- **Exercise prompt**
Please put the lines of the entries below, from the line containing "Task: Tick the Mobile Outdoor Status checkbox" through the line containing "point(131,203)", inclusive, into a numbered list, leaving out blank lines and pictures.

- **Data provided**
◆ ◆ ◆ ◆

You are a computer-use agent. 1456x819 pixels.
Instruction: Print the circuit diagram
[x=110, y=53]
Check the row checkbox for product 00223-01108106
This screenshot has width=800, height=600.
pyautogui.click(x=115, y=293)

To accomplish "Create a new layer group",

◆ ◆ ◆ ◆

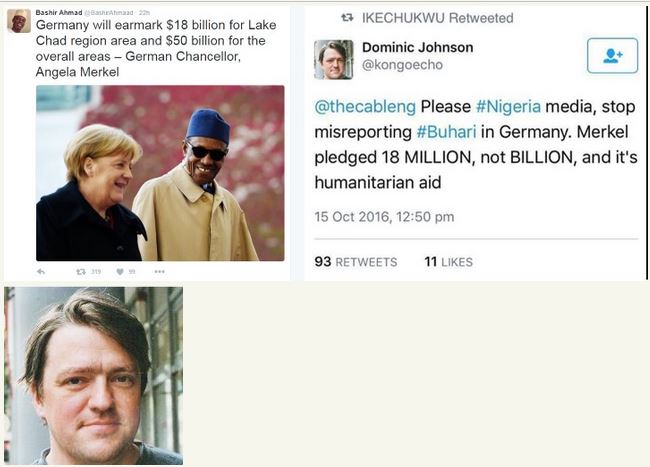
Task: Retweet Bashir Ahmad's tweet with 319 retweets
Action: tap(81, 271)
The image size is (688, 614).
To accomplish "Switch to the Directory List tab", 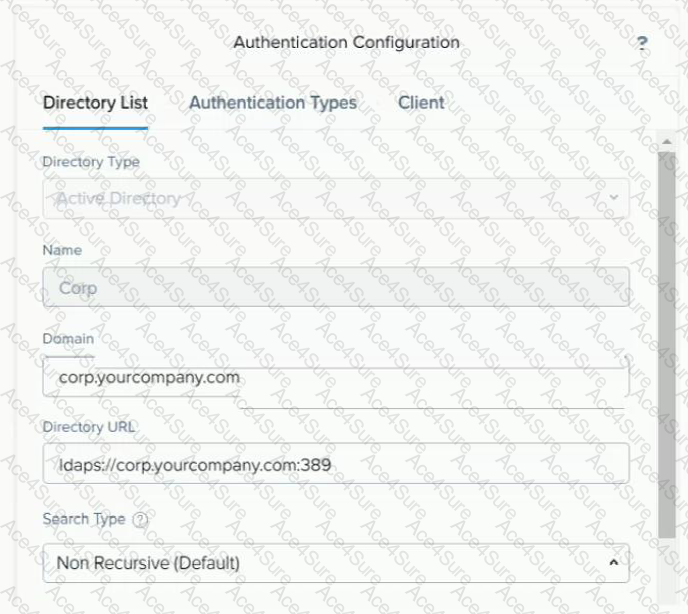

◆ ◆ ◆ ◆

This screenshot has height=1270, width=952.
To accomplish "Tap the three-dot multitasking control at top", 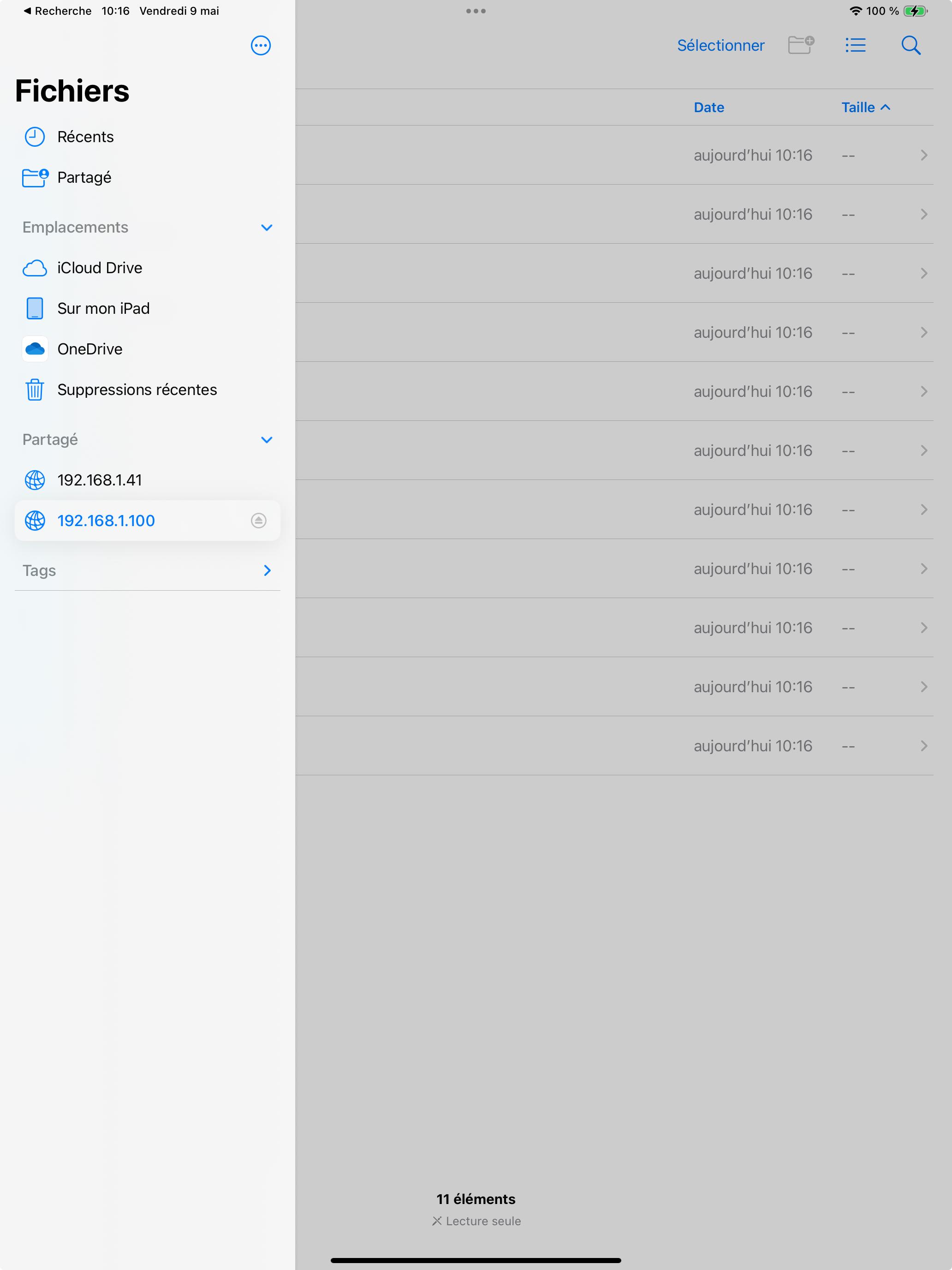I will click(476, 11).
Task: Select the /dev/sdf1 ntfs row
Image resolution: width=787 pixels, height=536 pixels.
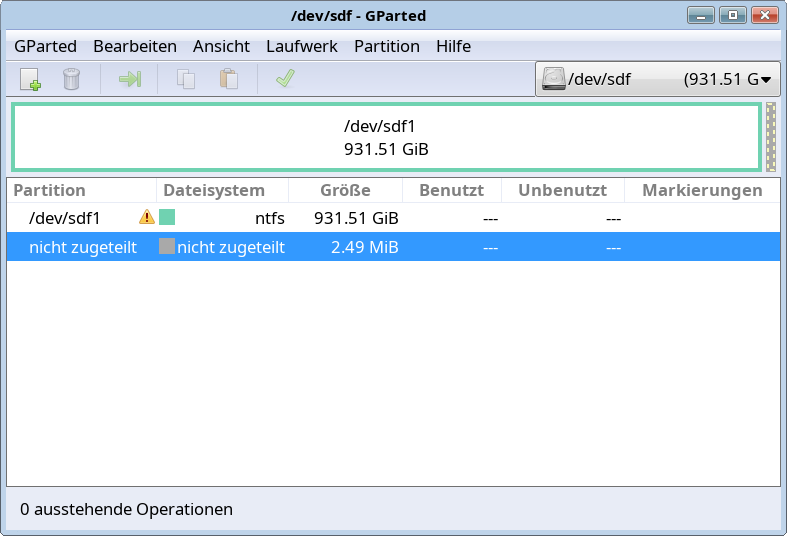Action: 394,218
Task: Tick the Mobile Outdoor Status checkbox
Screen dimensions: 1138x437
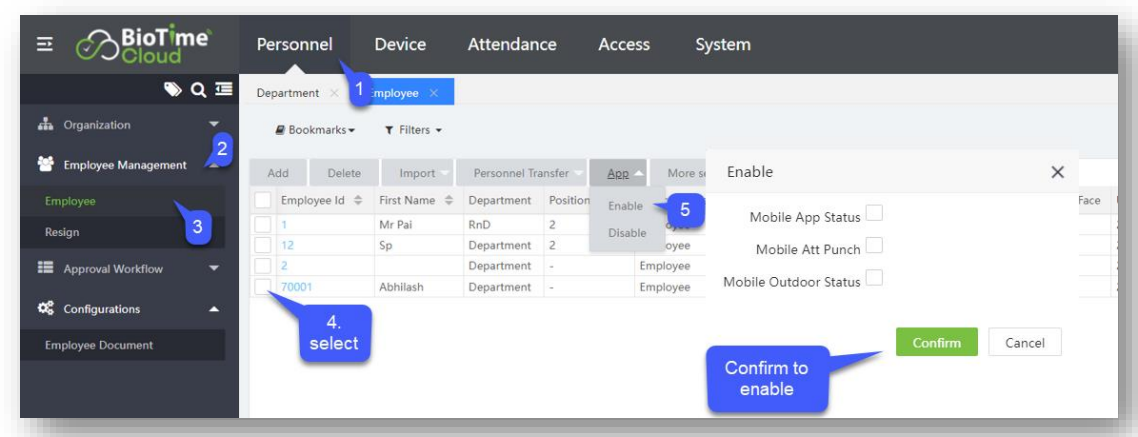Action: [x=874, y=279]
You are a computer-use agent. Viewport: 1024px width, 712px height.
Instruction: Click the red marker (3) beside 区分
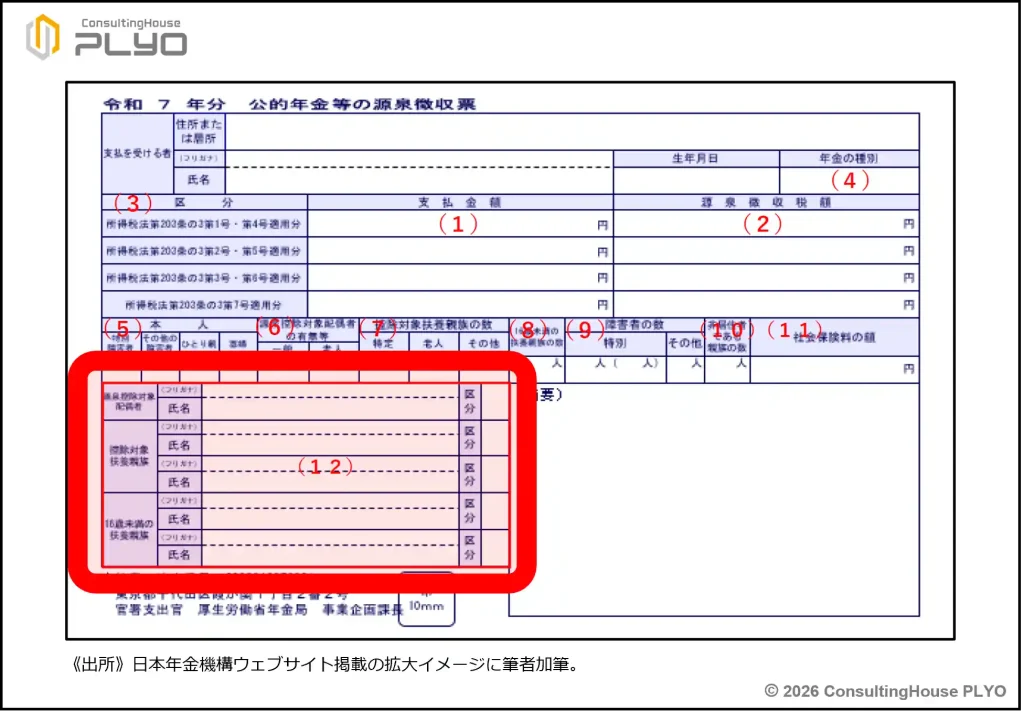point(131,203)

◆ ◆ ◆ ◆

- **Solution**
1. Task: Tick the Mobile Outdoor Status checkbox
2. Screen dimensions: 1138x437
3. Action: [x=874, y=279]
4. You are a computer-use agent. Viewport: 1024px width, 712px height.
5. Instruction: Click the red marker (3) beside 区分
6. point(131,203)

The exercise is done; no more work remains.